Updated August 13, 2018

     Two other aviation related accidents known to have occurred on Talcott Mountain happened in 1971 and 1972.

     On December 15, 1971, a Simsbury, Connecticut, pilot crashed on the mountain in heavy fog.  He reportedly escaped with only a few minor scratches.   

     On April 13, 1972, a man from Virginia was killed when his plane crashed and burned on Talcott Mountain in heavy fog.    


     Morning Journal and Courier, (New Haven, Ct.), “A Perilous Ride – An Old man’s Unsuccessful Trial Of A New Flying Machine”, December 22, 1884.
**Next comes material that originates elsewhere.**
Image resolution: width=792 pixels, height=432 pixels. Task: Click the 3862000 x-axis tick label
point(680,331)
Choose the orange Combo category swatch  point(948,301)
     Weekly Saratogian – Saratoga Springs “A Flying Machine Crank”, December 25, 1884

     The National Police Gazette, “Like A Falling Star”, January 17, 1885    

     Hartford Courant, “Crash on Takeoff Leaves Pilot Hurt”, January 23, 1975.  Article is primarily about a man who crashed in Simsbury, Connecticut, on January 22, 1975.  In that instance a Beechcraft Musketeer crashed in a field just after takeoff, after having completed its annual inspection.  The pilot was transported to a hospital for treatment. The end of the article relates that two other crashes had occurred in Simsbury, both on Talcott Mountain.

Updated August 29, 2018

     On September 21, 1976, a 29-year-old hang-glider from Wethersfield, Connecticut, was killed when he crashed just after taking off from the top of Talcott Mountain.  According to witnesses he fell 150 feet and came down in a tree.